The irony is that it is not Redcar and the rest of Britain’s beleaguere­d steel industry that should be restructur­ing, but China’s. Yet to the extent that China is addressing the overhang at all, progress is slow and reluctant.

If the problem were confined to steel, it would be regrettabl­e but perhaps manageable. There are other industries in which Europe and America can excel. Unfortunat­ely it applies to virtually all commodity products. China has failed to create the domestic demand necessary to support its investment binge, and likely never will. As a consequenc­e, it has become a massively deflationa­ry force on the global stage and completely contaminat­ed the world market for steel, along with much else.
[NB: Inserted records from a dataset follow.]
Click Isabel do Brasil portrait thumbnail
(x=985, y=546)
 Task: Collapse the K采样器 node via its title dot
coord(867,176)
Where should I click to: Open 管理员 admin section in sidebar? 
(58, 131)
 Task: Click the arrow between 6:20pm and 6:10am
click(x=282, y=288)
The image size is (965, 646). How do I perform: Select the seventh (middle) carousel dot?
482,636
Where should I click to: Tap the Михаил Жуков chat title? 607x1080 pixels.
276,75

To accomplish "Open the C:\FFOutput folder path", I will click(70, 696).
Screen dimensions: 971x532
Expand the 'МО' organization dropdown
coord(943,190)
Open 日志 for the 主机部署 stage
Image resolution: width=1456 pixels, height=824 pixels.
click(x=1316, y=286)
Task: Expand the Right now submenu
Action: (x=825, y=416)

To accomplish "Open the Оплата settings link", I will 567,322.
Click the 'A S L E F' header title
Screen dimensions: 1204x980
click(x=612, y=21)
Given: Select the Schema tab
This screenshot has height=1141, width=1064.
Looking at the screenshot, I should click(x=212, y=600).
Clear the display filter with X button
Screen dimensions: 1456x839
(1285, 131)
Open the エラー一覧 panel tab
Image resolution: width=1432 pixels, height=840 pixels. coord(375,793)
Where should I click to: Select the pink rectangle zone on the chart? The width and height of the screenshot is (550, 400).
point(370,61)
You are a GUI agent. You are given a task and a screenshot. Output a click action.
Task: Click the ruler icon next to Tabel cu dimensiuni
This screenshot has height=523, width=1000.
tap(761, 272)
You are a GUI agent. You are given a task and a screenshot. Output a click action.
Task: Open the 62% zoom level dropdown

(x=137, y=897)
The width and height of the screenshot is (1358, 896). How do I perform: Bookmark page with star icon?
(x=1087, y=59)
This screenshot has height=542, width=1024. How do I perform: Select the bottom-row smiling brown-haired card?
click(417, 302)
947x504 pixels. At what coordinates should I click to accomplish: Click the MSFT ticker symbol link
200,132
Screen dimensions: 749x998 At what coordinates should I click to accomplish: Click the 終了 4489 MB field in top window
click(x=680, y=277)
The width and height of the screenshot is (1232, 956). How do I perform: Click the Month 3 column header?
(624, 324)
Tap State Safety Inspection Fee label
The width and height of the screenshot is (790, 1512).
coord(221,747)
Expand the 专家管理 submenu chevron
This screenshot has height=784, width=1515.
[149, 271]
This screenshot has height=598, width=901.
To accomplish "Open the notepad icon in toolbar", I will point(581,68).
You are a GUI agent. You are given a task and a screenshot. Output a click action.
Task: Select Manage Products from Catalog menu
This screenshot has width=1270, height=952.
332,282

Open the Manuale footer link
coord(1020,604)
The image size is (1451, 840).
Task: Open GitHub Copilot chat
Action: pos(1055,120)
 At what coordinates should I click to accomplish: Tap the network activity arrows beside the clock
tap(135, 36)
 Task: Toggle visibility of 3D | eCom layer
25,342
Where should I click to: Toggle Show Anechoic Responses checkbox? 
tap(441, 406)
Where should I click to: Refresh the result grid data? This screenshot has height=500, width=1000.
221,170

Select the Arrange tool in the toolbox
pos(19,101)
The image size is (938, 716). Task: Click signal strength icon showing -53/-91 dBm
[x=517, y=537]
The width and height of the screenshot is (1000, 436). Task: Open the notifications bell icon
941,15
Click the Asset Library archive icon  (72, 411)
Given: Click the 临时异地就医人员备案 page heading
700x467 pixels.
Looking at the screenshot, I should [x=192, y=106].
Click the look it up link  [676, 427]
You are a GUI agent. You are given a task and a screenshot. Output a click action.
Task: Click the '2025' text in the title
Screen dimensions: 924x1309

State-owned and directed, China’s industries can withstand their own self-created glut for a lot longer than the West’s more market-driven counterpar­ts.

Despite the growth of the past 30 years, China is still generally considered not really big enough to do serious economic damage to the rest of the world. Chinese imports as a share of global GDP are quite small, so even if there were an outright recession in China, and imports plummeted, the effect on global demand ought therefore to be limited.

Yet this ignores the impact on prices. China’s integratio­n into the global economy means that across a broad swathe of industries it has come to dictate the global price. What’s more, the priorities of a command economy are different; the normal rules of supply and demand take second place to centrally determined political and social goals. When industries become uneconomic, they frequently don’t go bust. It matters little to the Chinese high command if the casualties of this approach are in far away Redcar.

George Osborne, the Chancellor, would do well to bear this in mind in his fawning quest for Chinese investment and friendship.